Fundos imobiliários: Panorama e perspectivas do mercado logístico

Imagem: Pexels (Tiger Lily)

Na coluna publicada no dia 03/11 no Valor Investe, foi apresentado um panorama geral sobre o setor logístico. Neste artigo, o professor Baroni fez uma análise sobre o crescimento do e-commerce no Brasil e, consequentemente, do setor logístico, citando dados coletados na Buildings quanto à absorção líquida positiva e a entrega de novas áreas do setor.

O professor Baroni destacou suas perspectivas para o médio e longo prazo, além de verificar se existe alguma motivação em específico pelos descontos significativos das cotações pressionadas no mercado secundário.

A principal premissa é a formação de investidores cada vez mais conscientes. Para isso, acreditamos que a busca por conhecimento é o caminho ideal para a evolução das técnicas e princípios de investimentos, possibilitando a tomada de decisões racionais durante a jornada rumo a independência financeira.

Obviamente, a sensibilidade ao risco é muito individual, o que vai diferir é, novamente, o conforto, o conhecimento e a experiência de cada um. Portanto, nada melhor que se aprofundar sobre determinado assunto para que os riscos sejam minimizados, uma vez que quando se conhece as derivadas de determinado ativo, você passa a entender suas nuances e, averiguar se a relação entre risco e retorno é satisfatória dentro da sua estratégia.

Outro ponto a reforçar é que a indústria de FIIs possui forte relação com o PIB do país.

Se a economia do país vai bem, o mercado imobiliário tende a performar melhor, sobretudo pela maior circulação de recursos na economia – o que possibilita a expansão das operações das empresas. Ou seja, há uma busca maior por novos espaços para locação.

Contudo, o inverso também é verdadeiro, sendo corroborado pelo período de recessão que o país vivenciou em 2016, quando foi registrado o maior índice de vacância, além da diminuição de novos estoques sendo entregues.

Dessa maneira, cumpre ressaltar que o segmento logístico não opera de forma isolada do restante da economia do país. O setor faz parte de um contexto que deve ser analisado transversalmente, buscando entender todas as camadas para que as nossas decisões sejam baseadas em dados concretos e não sejam tomadas pelo efeito manada. Por isso, temos reforçado a importância do desenvolvimento dos investidores.

Considerando que o mercado não precifica com exatidão, entendemos que a hora é de dar dois passos para trás para ancorar as decisões em dados factíveis.

Em primeiro lugar, vale destacar o crescimento vertiginoso do comércio eletrônico ao redor de todo o mundo.

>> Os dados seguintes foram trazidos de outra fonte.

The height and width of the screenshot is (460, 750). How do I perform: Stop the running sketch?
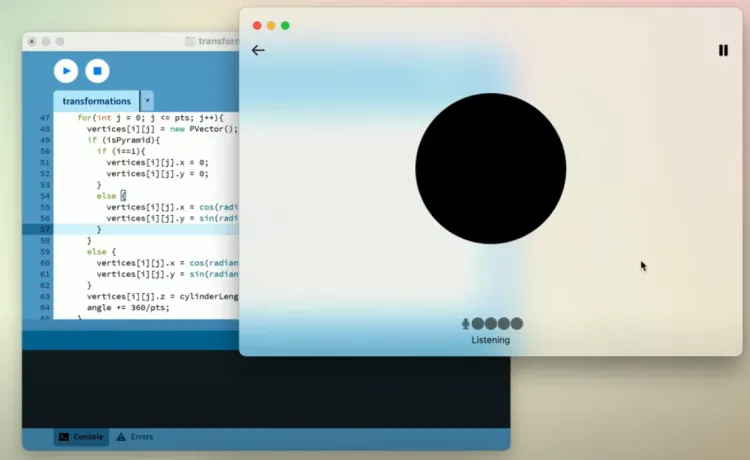(96, 70)
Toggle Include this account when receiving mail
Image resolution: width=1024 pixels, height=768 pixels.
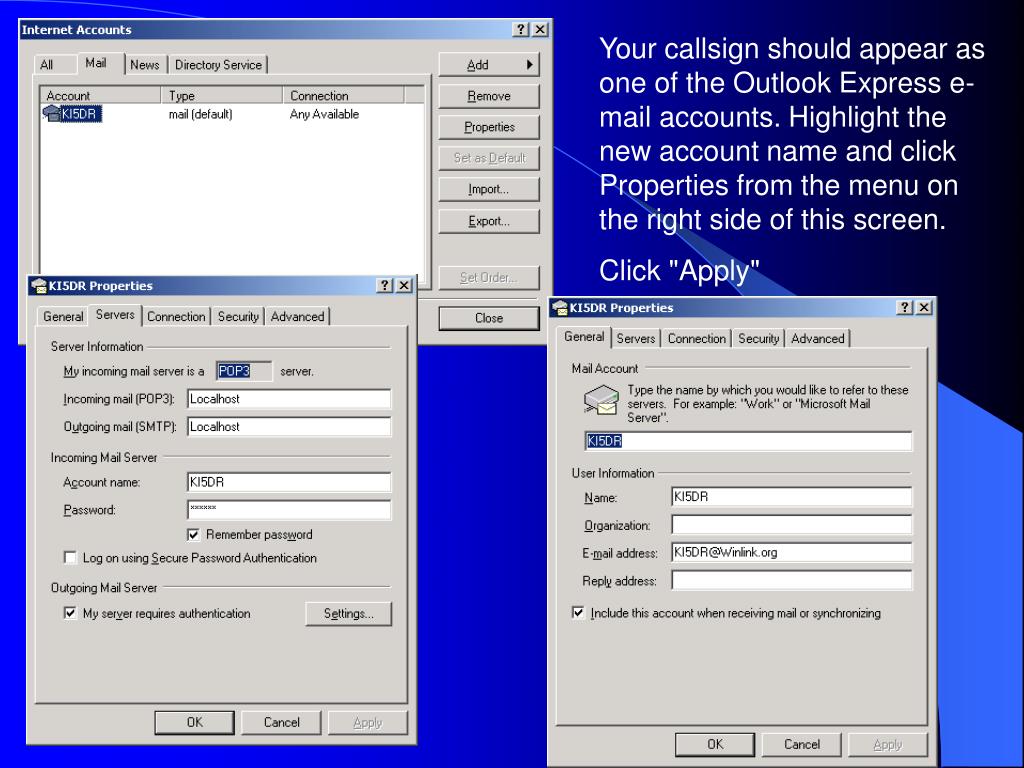(x=578, y=613)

Claro, a pandemia contribuiu de forma significativa para a aceleração deste processo, uma vez que algumas regiões que antes aceitavam esperar entre uma semana a 10 dias para receber um produto, agora não aceitam mais.

É nítida a evolução do e-commerce, mas, para que isto fosse possível, o mercado logístico também teve que ser desenvolvido de forma a fomentar esse crescimento, tendo em vista que é estimado cerca de 100 mil m² de ABL para cada US$ 1 bilhão em vendas online.

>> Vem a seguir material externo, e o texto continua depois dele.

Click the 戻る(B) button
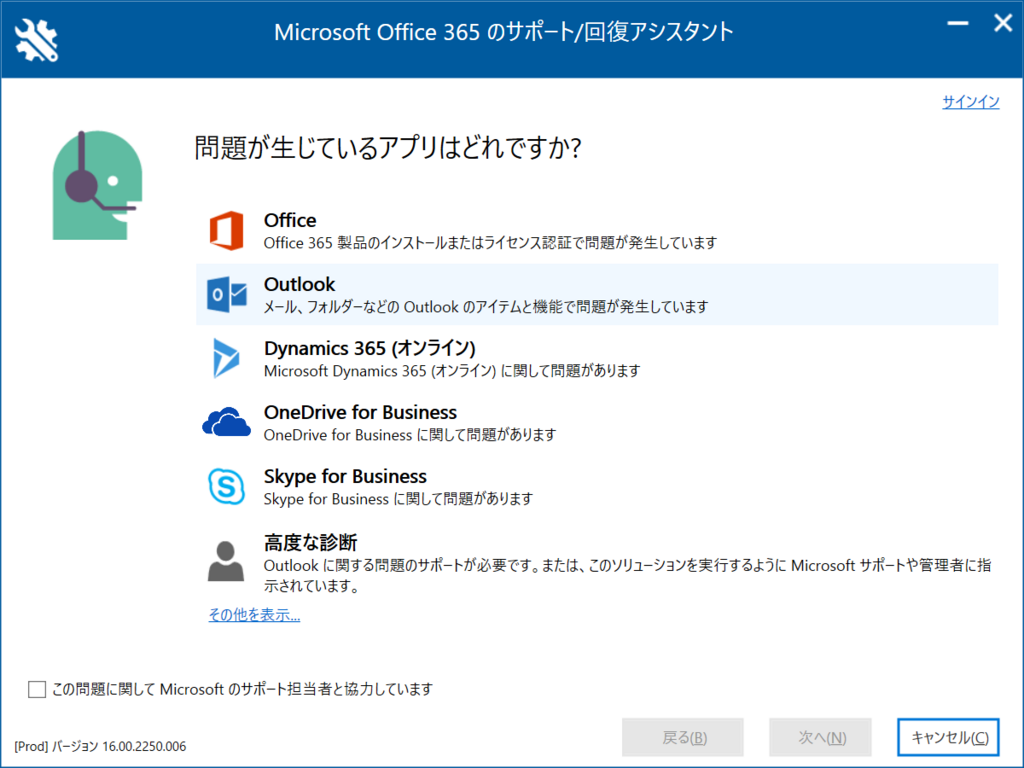This screenshot has height=768, width=1024. point(682,737)
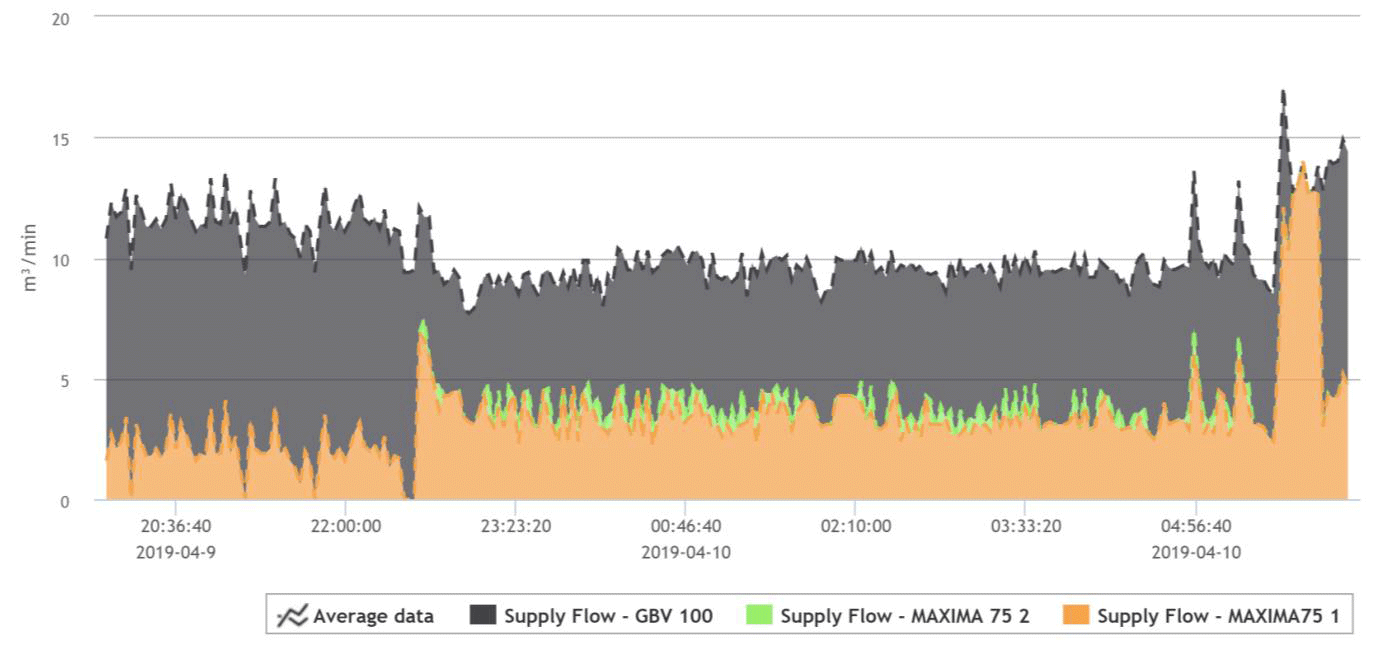The width and height of the screenshot is (1383, 659).
Task: Click the y-axis value 15 label
Action: coord(60,138)
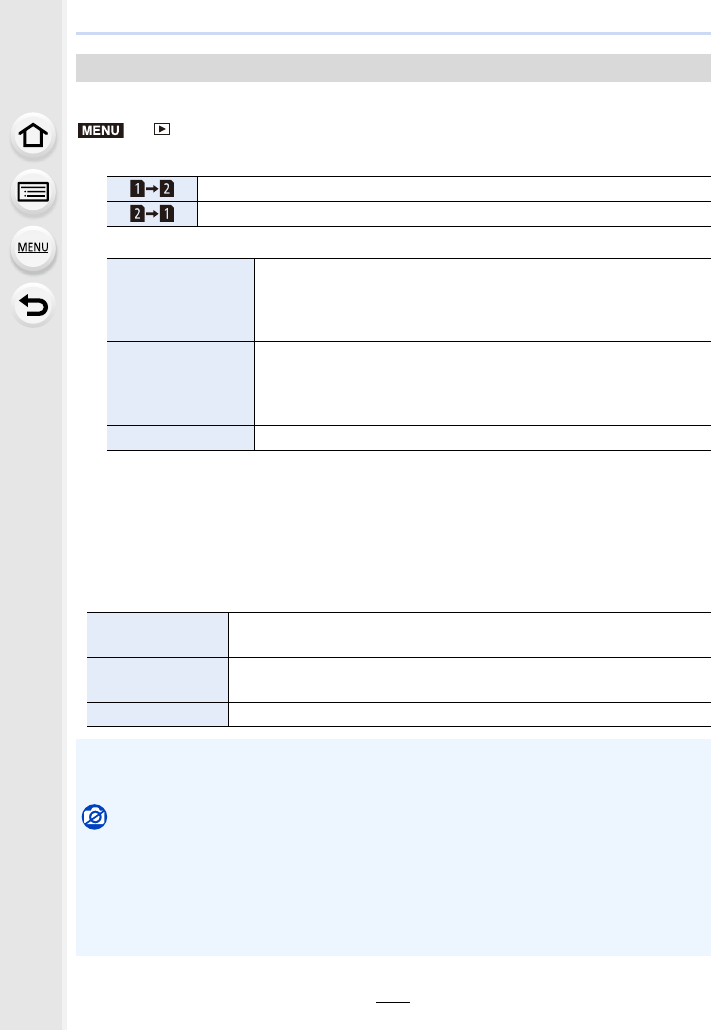Choose the card slot 2 to 1 icon
The width and height of the screenshot is (711, 1030).
[x=152, y=213]
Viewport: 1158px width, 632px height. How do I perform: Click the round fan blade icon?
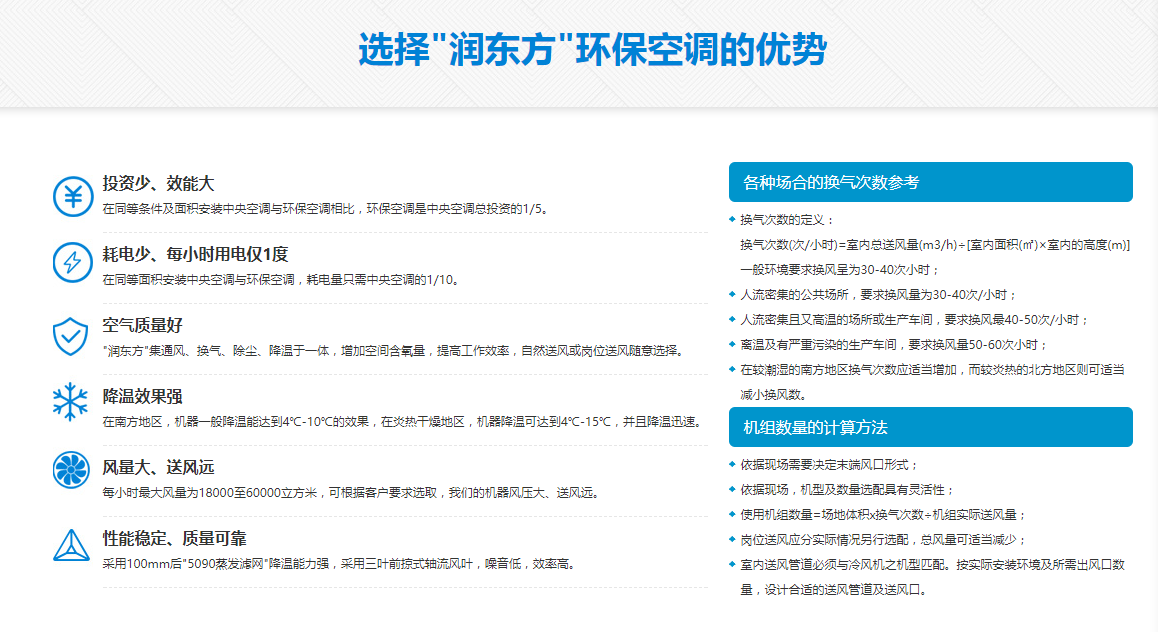[x=71, y=472]
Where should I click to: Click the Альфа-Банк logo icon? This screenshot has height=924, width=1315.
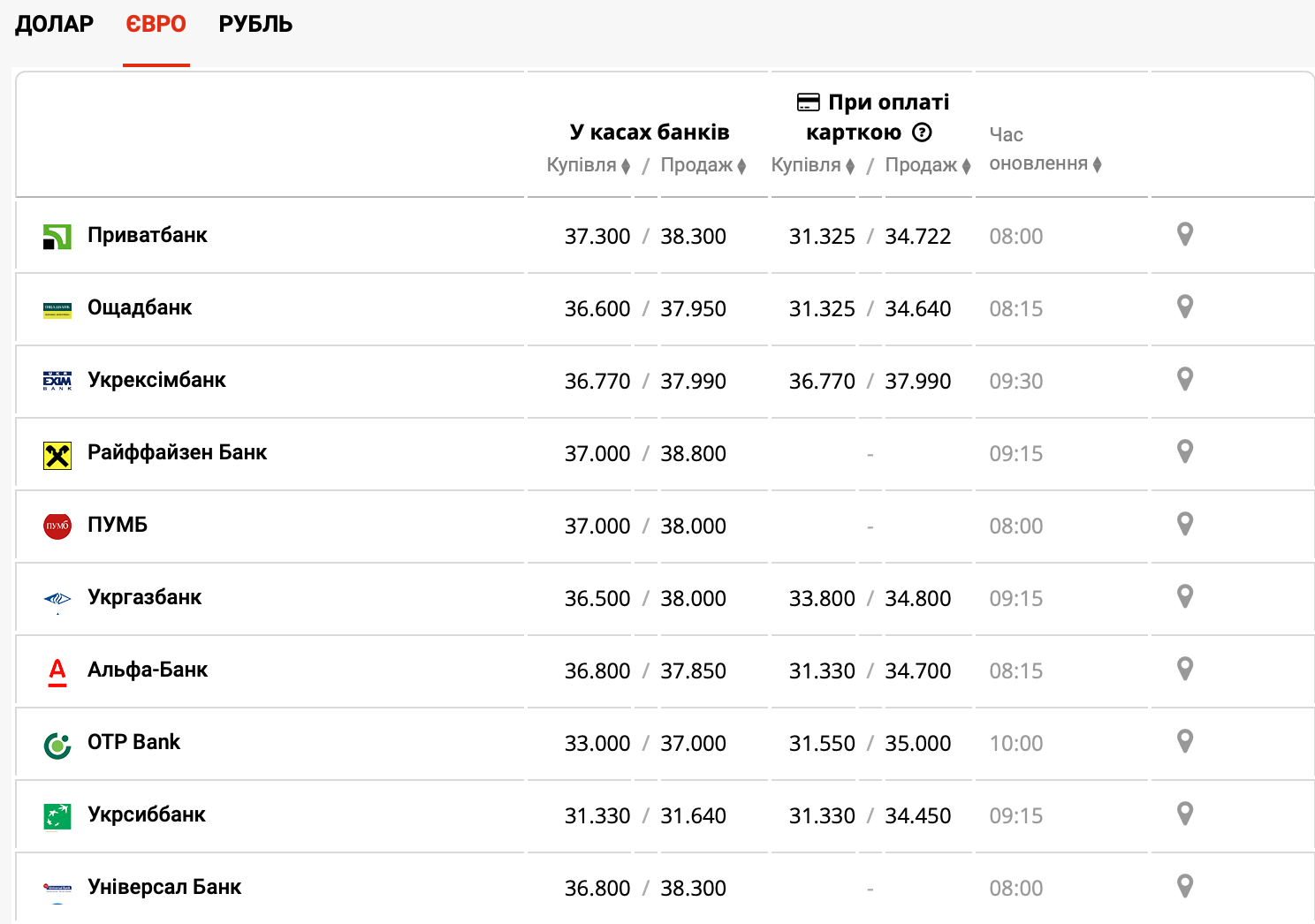pyautogui.click(x=57, y=671)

Isto posto, conforme a demanda aumente, a necessidade de distribuição é expandida. Portanto, podemos dizer que frente a obrigação de atender as demandas do mercado, existe uma simbiose entre o crescimento do e-commerce e a expansão dos centros de distribuição.

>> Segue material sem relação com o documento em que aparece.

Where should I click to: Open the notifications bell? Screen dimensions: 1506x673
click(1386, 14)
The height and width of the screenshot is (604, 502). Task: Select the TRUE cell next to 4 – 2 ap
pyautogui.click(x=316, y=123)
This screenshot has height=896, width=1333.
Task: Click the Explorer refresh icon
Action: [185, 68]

Evidentemente, ainda há grande disparidade entre as regiões, uma vez que a maior parte dos galpões estão concentrados na região Sudeste. Contudo, enxergamos que na medida em que houver a elevação da demanda, haverá o desenvolvimento de galpões logísticos para supri-la.

Tanto é que, de acordo com o estudo publicado pela Buildings, o mercado logístico entregou cerca de 1,2 milhão de m² até o 3T21, com destaque para esse trimestre, com cerca de 527 mil m² entregues. Além disso, a absorção líquida tem sido positiva, o que tem reduzido continuamente a vacância física média no país, chegando a aproximadamente 10,9% de áreas vagas no período (Buildings).